Sair de situações assim é assunto tão sério para o baiano que até o idioma sofreu alterações. Palavras oxítonas terminadas com “u”, como “umbu, caju e bambu”, só podem ser pronunciadas seguramente após o acréscimo do sufixo “ivis”, virando “umbivis, cajivis e bambivis”.


Até nomes foram mudados, como o caso do jovem apelidado “Baiacu” que, ao tornar-se futebolista, virou “Baiaco” para evitar que os cânticos ofensivos entoados pelas torcidas adversárias tivessem rima.


Aliás, esse atleta, um dos maiores ídolos da história do Bahia, atuou entre os anos 50 e 70, mostrando que esse cuidado especial acompanha o baiano há muitas décadas.

A afeição a jogos de palavras com duplo sentido está entranhada até na música. Enquanto os funks cariocas e paulistas usam uma linguagem mais ‘direta’, os poetas e compositores baianos preferem refrões como ‘foge com a Mulher Maravilha’ e ‘eu sou o lobo mau e vou te comer’.


Lá ele na prática


Caso a dúvida ainda persista, eis alguns exemplos para esclarecimento:


“Minha bola não entrou, mas outras duas entraram”, disse o lateral Danilo em entrevista à ESPN após o jogo contra a Sérvia.

Sorte que ele está no Catar, pois se essa declaração fosse dada na Bahia, ele não passaria ileso. Típico caso de ‘lá ele’.


Agora, usando uma abordagem mais local. Se der um rolé (com acento agudo, em bom baianês) naquele bairro próximo ao IAPI, jamais diga que está no Pau Miúdo, muito menos que está gostando.


Em situações sem ousadia aparente, apenas como substituto de um ‘Deus é mais’, o ‘lá ele’ até que está correto, porém em situação de desuso. A melhor resposta para afirmações como “sonhei que você sofria um acidente de carro” são as infalíveis três batidas na madeira.

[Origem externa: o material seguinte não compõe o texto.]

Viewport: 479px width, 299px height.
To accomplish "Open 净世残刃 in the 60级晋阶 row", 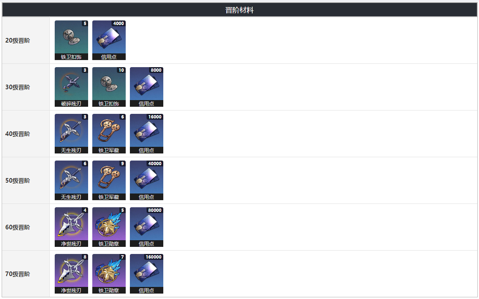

Esclarecida essa dúvida, outro mistério surge: qual a origem da gíria? Aí o campo fica mais nebuloso. ‘Lá ele’ provavelmente é uma redução de “lá nele”, mas nem isso pode ser afirmado com certeza. Já sobre quando, como e onde o termo teria aparecido e se popularizado, uma resposta precisa é quase impossível.


“A língua é uma coisa viva, e as gírias ainda mais. Elas têm uma origem difusa no popular. É coisa de um bairro, de uma galera, que acaba se propagando por aí”, explica Nivaldo Lariú.